Bones offered him a cup of water. Care expressed through the provision of physical necessities. Water. Blankets. Hats. The vocabulary of a being whose affection was measured in objects rather than words.
Evander took the water. Drank. Set the cup down.
Outside the window, the capital continued its daily operations. Markets trading. People moving through streets monitored by soldiers looking for a physician who no longer existed, in a city built over a mechanism that most of its inhabitants didn't know was there, beneath a cathedral constructed on the grave of a covenant that had kept the world alive for three centuries and was now being methodically dismantled by someone whose identity and purpose remained unknown.
Tonight. The plague tunnels. The rock. The test that would determine whether the bridge was reachable or whether the only path to the most important location in the world ran through the front door of the institution that wanted him dead.

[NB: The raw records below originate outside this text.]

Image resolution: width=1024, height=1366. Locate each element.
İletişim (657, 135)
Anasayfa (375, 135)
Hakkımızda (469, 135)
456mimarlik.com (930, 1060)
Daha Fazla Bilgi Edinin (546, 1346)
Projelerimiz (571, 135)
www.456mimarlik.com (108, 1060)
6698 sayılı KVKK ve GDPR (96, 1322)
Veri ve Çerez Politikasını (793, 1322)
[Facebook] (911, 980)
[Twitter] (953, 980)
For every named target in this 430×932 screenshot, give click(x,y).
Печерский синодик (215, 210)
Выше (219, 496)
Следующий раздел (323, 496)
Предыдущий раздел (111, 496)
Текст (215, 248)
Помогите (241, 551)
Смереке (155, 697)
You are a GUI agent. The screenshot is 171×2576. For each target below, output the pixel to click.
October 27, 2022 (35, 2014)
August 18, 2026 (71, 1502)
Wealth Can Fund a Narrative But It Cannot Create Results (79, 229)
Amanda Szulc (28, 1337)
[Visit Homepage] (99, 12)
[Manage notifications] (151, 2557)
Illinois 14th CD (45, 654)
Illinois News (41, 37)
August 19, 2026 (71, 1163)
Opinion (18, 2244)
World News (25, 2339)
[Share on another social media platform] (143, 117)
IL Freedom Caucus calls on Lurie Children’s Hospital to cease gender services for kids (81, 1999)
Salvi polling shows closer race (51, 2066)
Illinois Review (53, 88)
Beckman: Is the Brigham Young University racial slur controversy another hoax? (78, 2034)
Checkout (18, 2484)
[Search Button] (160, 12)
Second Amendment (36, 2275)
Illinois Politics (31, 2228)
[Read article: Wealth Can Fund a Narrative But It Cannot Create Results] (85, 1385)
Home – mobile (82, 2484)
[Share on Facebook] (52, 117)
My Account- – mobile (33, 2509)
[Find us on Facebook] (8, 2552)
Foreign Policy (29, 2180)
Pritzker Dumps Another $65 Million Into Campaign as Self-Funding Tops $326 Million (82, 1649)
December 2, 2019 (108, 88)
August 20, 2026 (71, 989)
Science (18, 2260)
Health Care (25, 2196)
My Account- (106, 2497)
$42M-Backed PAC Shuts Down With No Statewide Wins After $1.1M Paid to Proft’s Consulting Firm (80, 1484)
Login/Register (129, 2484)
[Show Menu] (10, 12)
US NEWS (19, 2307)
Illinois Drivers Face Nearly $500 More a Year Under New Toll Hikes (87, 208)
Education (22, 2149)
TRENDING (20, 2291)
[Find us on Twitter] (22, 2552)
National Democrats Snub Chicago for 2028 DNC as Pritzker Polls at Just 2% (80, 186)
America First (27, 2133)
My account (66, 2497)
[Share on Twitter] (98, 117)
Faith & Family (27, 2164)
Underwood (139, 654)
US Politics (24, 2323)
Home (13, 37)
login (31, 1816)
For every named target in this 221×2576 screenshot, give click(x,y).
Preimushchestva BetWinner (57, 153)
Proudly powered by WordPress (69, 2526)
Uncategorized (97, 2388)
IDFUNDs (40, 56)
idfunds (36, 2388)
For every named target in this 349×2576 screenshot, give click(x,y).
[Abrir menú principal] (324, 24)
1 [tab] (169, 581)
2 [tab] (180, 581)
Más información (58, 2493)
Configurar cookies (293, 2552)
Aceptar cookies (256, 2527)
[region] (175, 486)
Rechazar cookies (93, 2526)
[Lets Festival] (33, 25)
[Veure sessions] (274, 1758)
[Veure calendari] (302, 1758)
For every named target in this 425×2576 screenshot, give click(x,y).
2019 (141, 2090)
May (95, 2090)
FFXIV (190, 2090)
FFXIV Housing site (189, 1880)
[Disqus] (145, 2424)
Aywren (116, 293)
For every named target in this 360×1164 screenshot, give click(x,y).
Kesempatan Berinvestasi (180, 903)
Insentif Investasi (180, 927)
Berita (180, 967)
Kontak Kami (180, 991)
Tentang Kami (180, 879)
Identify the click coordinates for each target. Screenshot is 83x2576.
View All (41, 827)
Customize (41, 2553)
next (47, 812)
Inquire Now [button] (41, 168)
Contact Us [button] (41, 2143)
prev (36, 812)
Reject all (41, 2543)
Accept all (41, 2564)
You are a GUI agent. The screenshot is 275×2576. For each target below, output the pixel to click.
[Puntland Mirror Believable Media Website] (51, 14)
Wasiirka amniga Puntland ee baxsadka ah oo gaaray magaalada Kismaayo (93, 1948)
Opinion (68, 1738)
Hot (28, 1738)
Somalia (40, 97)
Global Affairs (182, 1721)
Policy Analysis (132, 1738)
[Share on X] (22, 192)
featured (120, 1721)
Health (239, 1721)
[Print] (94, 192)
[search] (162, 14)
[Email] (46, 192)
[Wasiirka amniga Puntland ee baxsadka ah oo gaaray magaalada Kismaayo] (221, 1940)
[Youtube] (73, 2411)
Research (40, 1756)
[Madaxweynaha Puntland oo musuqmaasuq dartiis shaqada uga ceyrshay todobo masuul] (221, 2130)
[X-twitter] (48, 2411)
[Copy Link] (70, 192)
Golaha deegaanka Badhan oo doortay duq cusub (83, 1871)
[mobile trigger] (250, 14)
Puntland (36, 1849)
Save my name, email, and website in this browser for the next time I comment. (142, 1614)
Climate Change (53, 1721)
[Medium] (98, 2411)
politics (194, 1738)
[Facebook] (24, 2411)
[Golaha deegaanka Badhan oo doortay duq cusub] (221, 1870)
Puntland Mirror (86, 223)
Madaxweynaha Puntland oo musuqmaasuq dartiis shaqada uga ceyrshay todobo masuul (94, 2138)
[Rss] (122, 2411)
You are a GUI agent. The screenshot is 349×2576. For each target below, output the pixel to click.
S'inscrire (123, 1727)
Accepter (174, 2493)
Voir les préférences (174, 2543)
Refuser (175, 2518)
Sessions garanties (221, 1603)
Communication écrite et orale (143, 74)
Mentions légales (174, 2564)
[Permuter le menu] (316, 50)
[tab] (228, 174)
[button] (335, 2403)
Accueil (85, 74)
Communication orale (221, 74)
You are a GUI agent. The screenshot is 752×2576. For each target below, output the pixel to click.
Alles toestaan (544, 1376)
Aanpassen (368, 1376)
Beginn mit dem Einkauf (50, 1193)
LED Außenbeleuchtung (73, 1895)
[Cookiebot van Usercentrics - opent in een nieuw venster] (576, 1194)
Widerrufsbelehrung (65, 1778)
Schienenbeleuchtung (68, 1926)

Marcus was already preparing. Sorting through the chandler's apprentice's modest wardrobe, selecting pieces that could pass for a servant's underclothes beneath borrowed livery. His hands moved with professional calm, preparation rituals serving as the mechanism through which he processed operational anxiety.
Mira was memorizing patrol schedules from the Watcher reports Marcus had compiled during his three days of isolation. Her focus had the quality of someone loading ammunition. Each data point a round. Each pattern a trajectory.
Bones was arranging Teresa's blankets. Again. The third adjustment since she'd fallen asleep, each iteration differing from the previous one by margins too small for human eyes to detect but that apparently mattered enormously to a skeleton whose care protocols demanded continuous optimization.
And Evander sat at the table with his father's journal open to the diagram of the covenant bridge, tracing the lines that connected seven points to one center, thinking about the rock beneath his feet and the energy flowing through it and the distance between where he stood and where he needed to be.
Twenty-three meters. The gap between diagnosis and treatment. Between knowing what was wrong and being able to reach the pathology.
He'd closed larger gaps before. With worse tools. In darker rooms.
But never with the world's survival depending on whether the rock would yield to his hands.